The committee, however, recommends the restructuring of the subsidy scheme to ensure efficiency in the management of the funds.
“The implementation of the fuel subsidy is hampered by a lack of the board to administer the Petroleum Development Levy Fund and the uncertainty of the fund as a fuel stabilization measure in the long-term,” the committee said.
This comes when Kenyans are staring at tough times after the government revealed the fuel subsidy kitty is running on empty and is left with only a fraction of what is needed to cushion them from a historic increase in fuel prices next month.
Ministry of Petroleum Principal Secretary Andrew Kamau told Members of Parliament on Tuesday that the PDLF that the state draws from to compensate oil marketing companies has only Sh1.2 billion left as at February 11.
Kamau further told MPs that the Sh24.73 billion the Ministry has allocated to keep fuel prices stable in the supplementary budget is not a fresh allocation as it was allocated in June and has already been spent.
The PS was appearing before the National Assembly’s Committee on Energy over the supplementary budget estimates for the fiscal year 2021/22 submitted to Parliament by National Treasury Cabinet Secretary Ukur Yatani last month.
The Ministry requires between Sh5 billion and Sh8 billion monthly for the fuel subsidy depending on the volume of fuel consumed by Kenyans each month, which is multiple times what is left in the kitty.
This means unless the Ministry is allocated extra billions in the mini budget, the government will be forced to abandon the subsidy which will see consumers pay a record high for fuel at the pump.
He said collections into the subsidy kitty are not enough, which could make its use to stabilize fuel prices unsustainable notwithstanding the sharp increases in global crude oil prices.
“What is left in the January-February cycle is Sh1.2 billion,” the PS told MPs. The PS told the committee that since its inception in 2018, a total of Sh55.7 billion has been collected.

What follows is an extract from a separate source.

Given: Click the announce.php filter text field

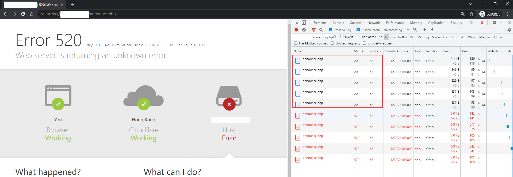Looking at the screenshot, I should point(322,37).
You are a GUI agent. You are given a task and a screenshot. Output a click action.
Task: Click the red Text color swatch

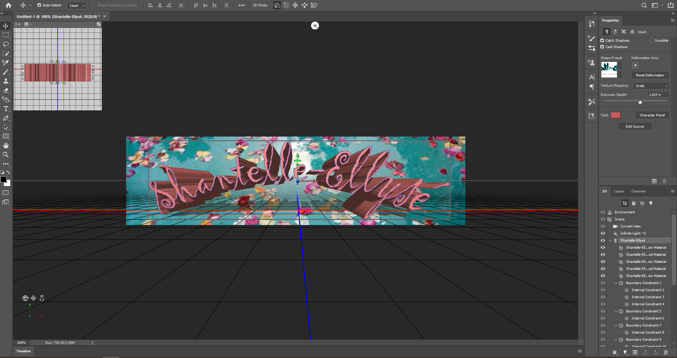615,115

According to the breakdown given by the PS, in the financial year 2018/2019, Sh5 billion was collected into the fund, dropping to Sh4.22 billion in the financial year 2019/2020. However, collections into the PDLF multiplied to Sh26.5 billion in the financial year 2020/2021after the levy was raised by Sh5 per litre to Sh5.40 on petrol and diesel up from Sh0.40 per litre.
Kamau said the Kenya Revenue Authority (KRA) has so far collected Sh19.17 billion into the fund in the 2021/2022 financial year. However, the PS told the committee as at February 11 this year, only Sh1.2 billion remains in the account even as the government on Monday announced it will use the subsidy for the fifth month.
“The low collection of PDL is still a challenge in controlling fuel prices,” said the PS when asked whether the amount collected is sustainable for the stability of fuel prices in the long term. To illustrate what could befall consumers should the subsidy be discontinued, the Energy and Petroleum Regulatory Authority (Epra) on Monday said petrol prices would have increased by Sh14.53 per litre had the subsidy not been applied, a record high, which would have seen it retail at Sh144.25 per litre at the pump.